* _Work to be completed_
Look below and pull out each line with the word "Toggle".

[Stored items]
►

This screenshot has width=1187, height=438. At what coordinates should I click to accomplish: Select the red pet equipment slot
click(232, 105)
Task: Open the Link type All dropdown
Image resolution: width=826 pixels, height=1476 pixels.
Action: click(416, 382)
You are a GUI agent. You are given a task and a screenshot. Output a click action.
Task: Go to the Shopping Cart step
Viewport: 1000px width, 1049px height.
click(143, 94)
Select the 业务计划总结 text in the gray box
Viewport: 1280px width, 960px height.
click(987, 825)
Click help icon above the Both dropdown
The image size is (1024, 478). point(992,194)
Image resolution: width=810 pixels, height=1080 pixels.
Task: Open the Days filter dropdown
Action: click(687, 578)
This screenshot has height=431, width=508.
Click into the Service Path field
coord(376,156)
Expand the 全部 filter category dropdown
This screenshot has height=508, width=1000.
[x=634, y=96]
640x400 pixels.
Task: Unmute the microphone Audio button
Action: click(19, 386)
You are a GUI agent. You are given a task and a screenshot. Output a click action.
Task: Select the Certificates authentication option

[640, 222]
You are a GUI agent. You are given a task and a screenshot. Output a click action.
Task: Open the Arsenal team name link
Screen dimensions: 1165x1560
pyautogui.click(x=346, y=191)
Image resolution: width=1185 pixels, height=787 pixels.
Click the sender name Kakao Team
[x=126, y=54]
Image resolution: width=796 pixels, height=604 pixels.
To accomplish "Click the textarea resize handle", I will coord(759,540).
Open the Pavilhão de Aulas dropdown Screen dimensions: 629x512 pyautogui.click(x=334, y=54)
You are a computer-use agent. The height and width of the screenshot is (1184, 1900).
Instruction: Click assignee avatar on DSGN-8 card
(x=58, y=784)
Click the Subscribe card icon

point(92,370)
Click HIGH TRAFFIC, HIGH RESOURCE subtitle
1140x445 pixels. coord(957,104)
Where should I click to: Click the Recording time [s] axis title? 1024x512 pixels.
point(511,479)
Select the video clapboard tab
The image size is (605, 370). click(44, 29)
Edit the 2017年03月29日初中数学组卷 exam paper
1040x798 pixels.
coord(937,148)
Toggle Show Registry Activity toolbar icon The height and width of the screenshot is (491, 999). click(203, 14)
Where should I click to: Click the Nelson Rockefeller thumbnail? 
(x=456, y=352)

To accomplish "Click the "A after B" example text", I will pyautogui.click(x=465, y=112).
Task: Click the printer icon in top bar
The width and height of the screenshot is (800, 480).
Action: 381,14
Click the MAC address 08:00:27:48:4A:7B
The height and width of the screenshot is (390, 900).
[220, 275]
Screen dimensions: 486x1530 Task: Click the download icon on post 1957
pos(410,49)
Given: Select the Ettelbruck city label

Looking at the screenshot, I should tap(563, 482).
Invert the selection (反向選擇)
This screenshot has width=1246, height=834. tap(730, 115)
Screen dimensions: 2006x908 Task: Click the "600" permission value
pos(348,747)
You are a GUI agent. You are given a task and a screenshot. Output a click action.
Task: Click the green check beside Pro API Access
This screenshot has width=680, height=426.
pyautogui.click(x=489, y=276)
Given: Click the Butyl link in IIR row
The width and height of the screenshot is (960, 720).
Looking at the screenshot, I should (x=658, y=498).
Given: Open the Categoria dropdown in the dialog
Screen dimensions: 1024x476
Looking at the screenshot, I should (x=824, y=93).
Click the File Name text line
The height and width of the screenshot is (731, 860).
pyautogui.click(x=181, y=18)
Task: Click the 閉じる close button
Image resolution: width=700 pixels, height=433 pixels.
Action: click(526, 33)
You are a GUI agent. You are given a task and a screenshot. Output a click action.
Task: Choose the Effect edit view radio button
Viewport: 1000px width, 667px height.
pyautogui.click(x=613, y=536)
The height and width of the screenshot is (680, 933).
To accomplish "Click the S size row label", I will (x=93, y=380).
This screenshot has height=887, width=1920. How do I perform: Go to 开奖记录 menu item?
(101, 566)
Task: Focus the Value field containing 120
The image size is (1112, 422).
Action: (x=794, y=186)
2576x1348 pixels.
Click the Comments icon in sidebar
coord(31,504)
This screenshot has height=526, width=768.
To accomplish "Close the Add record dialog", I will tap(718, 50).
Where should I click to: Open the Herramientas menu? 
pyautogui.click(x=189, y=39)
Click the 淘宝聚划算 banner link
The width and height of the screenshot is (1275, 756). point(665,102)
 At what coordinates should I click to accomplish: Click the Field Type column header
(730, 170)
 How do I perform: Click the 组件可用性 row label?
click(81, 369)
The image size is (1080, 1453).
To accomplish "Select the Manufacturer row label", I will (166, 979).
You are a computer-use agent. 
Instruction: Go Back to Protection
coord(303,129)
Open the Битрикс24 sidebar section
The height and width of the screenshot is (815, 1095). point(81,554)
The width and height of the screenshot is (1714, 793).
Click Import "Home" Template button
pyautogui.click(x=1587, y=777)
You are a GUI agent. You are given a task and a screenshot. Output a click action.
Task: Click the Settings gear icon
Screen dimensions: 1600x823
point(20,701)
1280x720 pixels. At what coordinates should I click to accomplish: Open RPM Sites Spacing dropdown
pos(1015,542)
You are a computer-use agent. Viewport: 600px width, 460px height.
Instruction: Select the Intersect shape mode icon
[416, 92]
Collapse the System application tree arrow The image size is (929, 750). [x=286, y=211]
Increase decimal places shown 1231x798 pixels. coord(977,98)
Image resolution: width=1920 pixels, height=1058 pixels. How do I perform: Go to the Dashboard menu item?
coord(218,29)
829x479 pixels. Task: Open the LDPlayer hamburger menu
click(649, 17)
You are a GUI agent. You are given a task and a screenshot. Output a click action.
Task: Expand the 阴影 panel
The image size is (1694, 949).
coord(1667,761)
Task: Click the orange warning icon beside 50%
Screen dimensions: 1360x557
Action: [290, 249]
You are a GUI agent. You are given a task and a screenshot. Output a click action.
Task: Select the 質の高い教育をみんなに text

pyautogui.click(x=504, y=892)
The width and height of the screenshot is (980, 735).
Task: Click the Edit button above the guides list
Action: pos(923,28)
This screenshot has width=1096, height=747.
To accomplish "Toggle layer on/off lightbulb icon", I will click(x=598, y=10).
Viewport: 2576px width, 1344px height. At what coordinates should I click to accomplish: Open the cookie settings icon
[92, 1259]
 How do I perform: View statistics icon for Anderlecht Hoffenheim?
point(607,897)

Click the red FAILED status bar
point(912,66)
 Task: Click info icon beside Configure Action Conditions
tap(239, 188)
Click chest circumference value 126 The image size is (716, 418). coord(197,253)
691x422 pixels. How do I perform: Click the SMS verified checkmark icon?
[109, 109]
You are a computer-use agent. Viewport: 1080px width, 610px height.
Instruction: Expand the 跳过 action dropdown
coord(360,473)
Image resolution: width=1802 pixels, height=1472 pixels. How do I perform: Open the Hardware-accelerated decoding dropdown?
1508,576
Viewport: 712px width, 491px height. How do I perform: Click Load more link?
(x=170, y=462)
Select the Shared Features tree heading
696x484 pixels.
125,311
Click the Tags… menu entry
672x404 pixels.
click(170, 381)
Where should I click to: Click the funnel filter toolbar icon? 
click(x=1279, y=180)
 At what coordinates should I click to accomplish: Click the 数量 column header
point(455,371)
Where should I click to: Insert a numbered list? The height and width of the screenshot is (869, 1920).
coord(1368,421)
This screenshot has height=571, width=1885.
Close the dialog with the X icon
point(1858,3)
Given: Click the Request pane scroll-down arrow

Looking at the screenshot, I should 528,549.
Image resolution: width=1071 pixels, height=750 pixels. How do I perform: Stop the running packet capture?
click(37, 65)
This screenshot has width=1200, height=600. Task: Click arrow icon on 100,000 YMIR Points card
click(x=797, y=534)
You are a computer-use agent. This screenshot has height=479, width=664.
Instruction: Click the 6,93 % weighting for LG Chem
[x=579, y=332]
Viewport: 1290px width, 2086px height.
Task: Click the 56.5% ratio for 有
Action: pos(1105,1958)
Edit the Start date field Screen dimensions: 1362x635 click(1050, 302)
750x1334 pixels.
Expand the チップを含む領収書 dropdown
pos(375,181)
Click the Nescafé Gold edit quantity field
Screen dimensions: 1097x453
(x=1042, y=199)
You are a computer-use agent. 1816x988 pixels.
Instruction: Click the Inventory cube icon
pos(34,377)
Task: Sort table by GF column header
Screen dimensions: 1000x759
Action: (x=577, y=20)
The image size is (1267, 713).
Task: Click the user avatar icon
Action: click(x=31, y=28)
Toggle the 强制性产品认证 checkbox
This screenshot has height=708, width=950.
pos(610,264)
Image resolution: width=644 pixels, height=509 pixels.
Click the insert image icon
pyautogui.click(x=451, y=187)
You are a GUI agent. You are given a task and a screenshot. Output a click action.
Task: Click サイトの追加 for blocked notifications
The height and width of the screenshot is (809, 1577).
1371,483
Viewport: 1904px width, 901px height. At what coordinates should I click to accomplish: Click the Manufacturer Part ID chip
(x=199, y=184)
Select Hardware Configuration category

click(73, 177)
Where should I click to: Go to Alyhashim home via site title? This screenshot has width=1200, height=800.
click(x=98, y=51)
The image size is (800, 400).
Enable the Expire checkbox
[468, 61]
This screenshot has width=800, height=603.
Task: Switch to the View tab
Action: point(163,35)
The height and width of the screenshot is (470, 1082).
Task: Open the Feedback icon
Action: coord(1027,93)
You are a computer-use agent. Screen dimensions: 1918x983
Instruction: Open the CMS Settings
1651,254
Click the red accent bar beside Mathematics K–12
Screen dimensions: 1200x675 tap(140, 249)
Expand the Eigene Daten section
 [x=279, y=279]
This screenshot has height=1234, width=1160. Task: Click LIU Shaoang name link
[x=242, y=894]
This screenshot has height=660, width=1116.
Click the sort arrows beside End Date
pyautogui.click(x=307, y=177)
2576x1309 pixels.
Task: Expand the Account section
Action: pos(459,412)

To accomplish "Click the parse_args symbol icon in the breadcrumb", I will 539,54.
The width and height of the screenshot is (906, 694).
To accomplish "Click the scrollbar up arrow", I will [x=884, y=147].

◄

* _Answer to this task_
Toggle Show Registry Activity toolbar icon The height and width of the screenshot is (491, 999). click(203, 14)
To accomplish "Toggle layer on/off lightbulb icon", I will click(x=598, y=10).
Toggle the 强制性产品认证 checkbox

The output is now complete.